I have created a DNN model with Pytorch (input_dim=6, output_dim=150). Normally, if I generate a random X_in=torch.randn(6000, 6), it will return me a model_out.shape=(6000, 150), and if I calculate the Rank of model_out, it should be 150 (since my model's weight and bias are also randomly initialised).
However, you can see this is NOT TRUE with the following code:
import torch
import torch.nn as nn
torch.manual_seed(923) # for reproducible result
class MyDNN(nn.Module):
def __init__(self):
super(MyDNN, self).__init__()
# layer 0:
self.linear_0 = nn.Linear(6, 150)
self.activ_0 = nn.Tanh()
# layer 1:
self.linear_1 = nn.Linear(150, 150)
self.activ_1 = nn.Tanh()
# layer 2:
self.linear_2 = nn.Linear(150, 150)
self.activ_2 = nn.Tanh()
# layer 3:
self.linear_3 = nn.Linear(150, 150)
self.activ_3 = nn.Tanh()
def forward(self, x):
out = self.activ_0(self.linear_0(x)) # output: layer 0
out = self.activ_1(self.linear_1(out)) # output: layer 1
out = self.activ_2(self.linear_2(out)) # output: layer 2
out = self.activ_3(self.linear_3(out)) # output: layer 3
return out
model = MyDNN()
X_in = torch.randn(6000, 6, dtype=torch.float32)
with torch.no_grad():
model_out = model(X_in)
print(f'model_out rank = {torch.linalg.matrix_rank(model_out)}')

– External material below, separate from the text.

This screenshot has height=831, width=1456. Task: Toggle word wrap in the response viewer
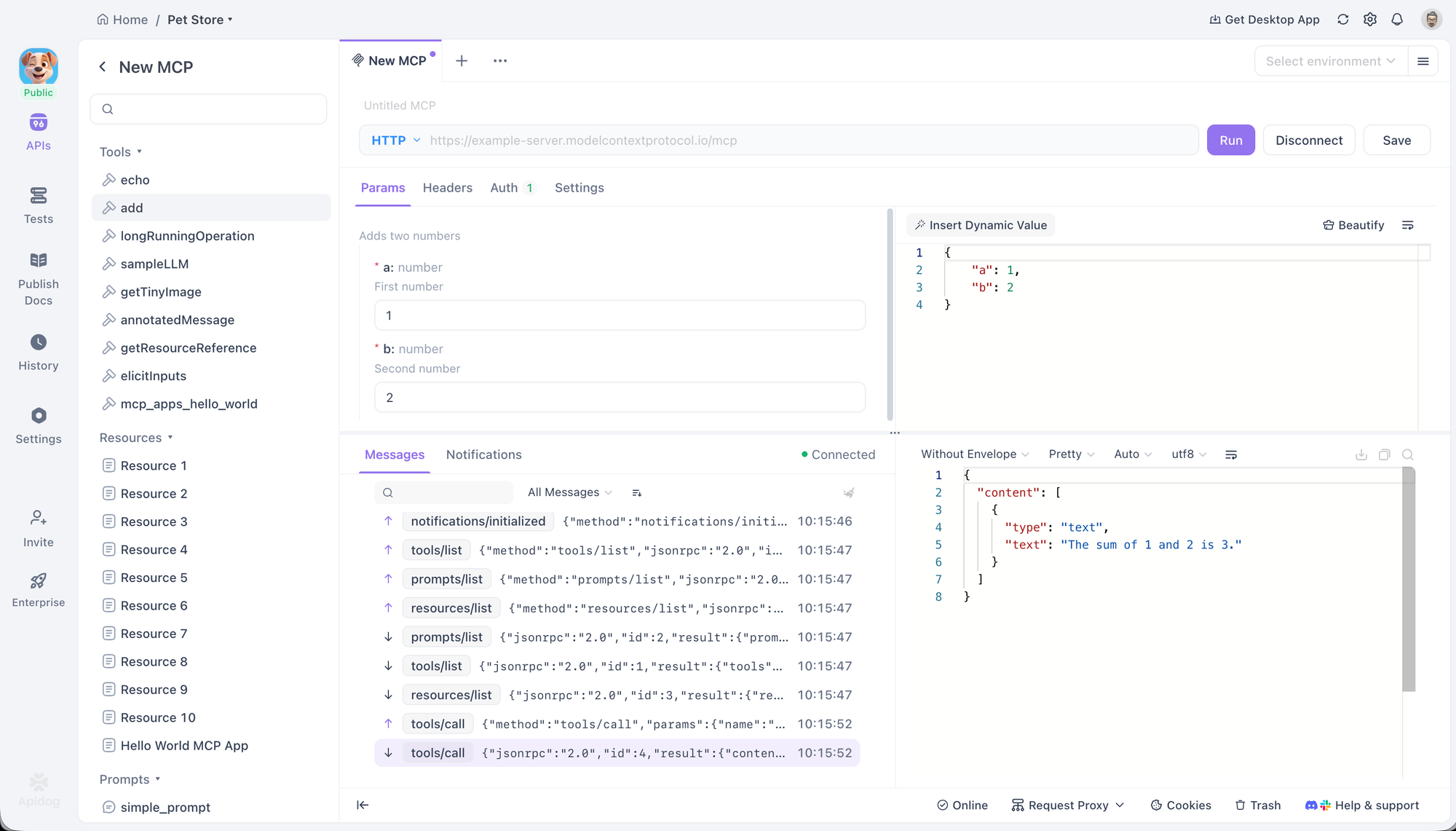(x=1231, y=454)
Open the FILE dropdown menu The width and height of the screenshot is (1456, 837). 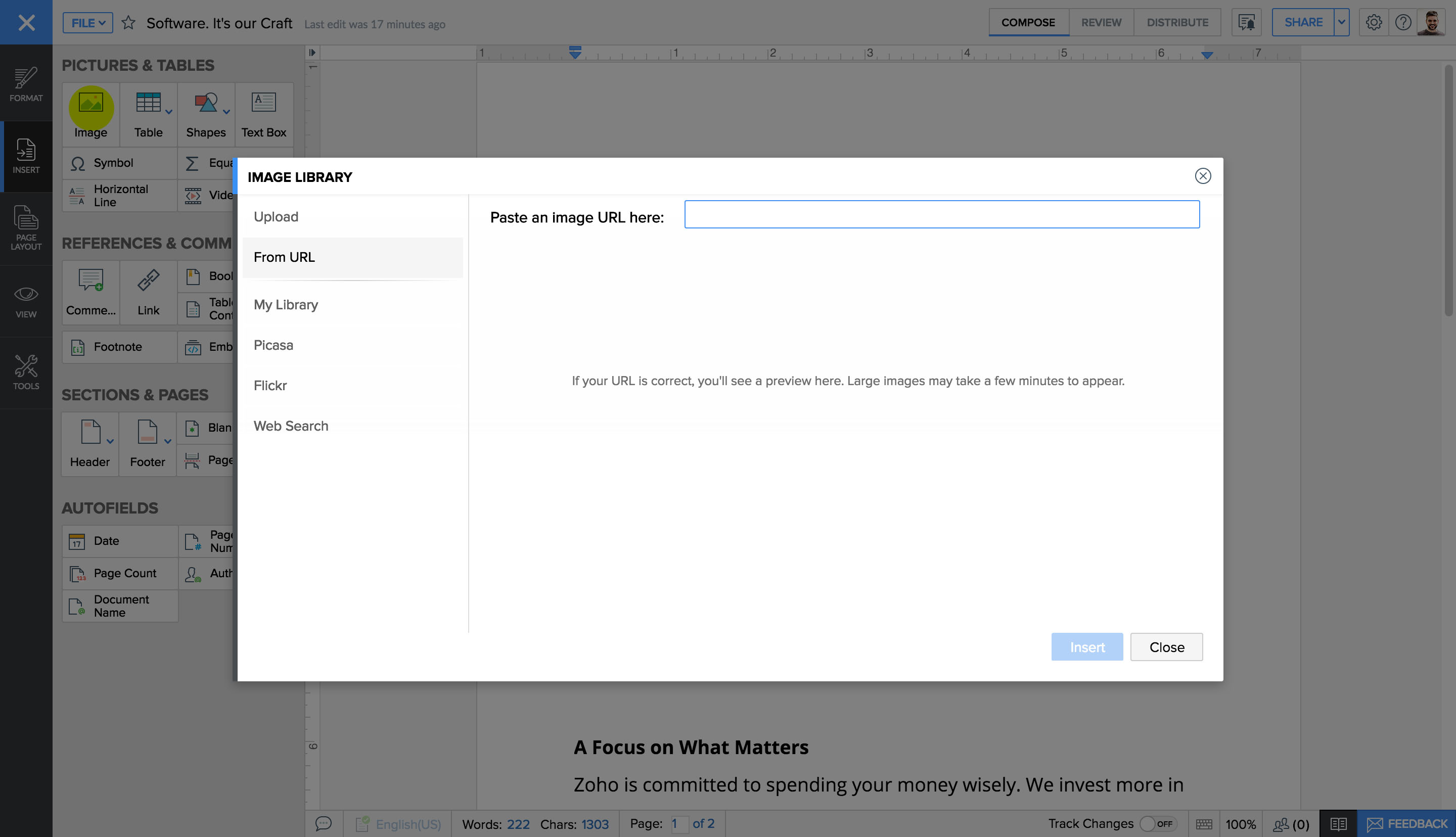(87, 22)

model_out rank = 115. Apparently this is a WRONG output, there is no way that the output has so many linear dependent columns with all the inputs, weights and bias are randomly initialised!
This problem can be solved by changing the X_in dtype as well as the model dtype to float64 with the following code:
model_64 = MyDNN()
model_64.double()
X_in_64 = torch.randn(6000, 6, dtype=torch.float64)
with torch.no_grad():
model_64_out = model_64(X_in_64)
print(f'model_64_out rank = {torch.linalg.matrix_rank(model_64_out)}')
model_64_out rank = 150
Here is my question:
- Why does this happen? Is this really a problem of data size? I mean float32 already has a good precision. Actually when I use my own training_data, even with mini_batch_size = 10 -> output.shape = (10, 150), my Rank(output) is less than 10.
- Although this problem can be solved by using double precision, this slows down the whole training process a lot (and with Mac M1 pro GPU, it only supports float32 type). Is there any other solution?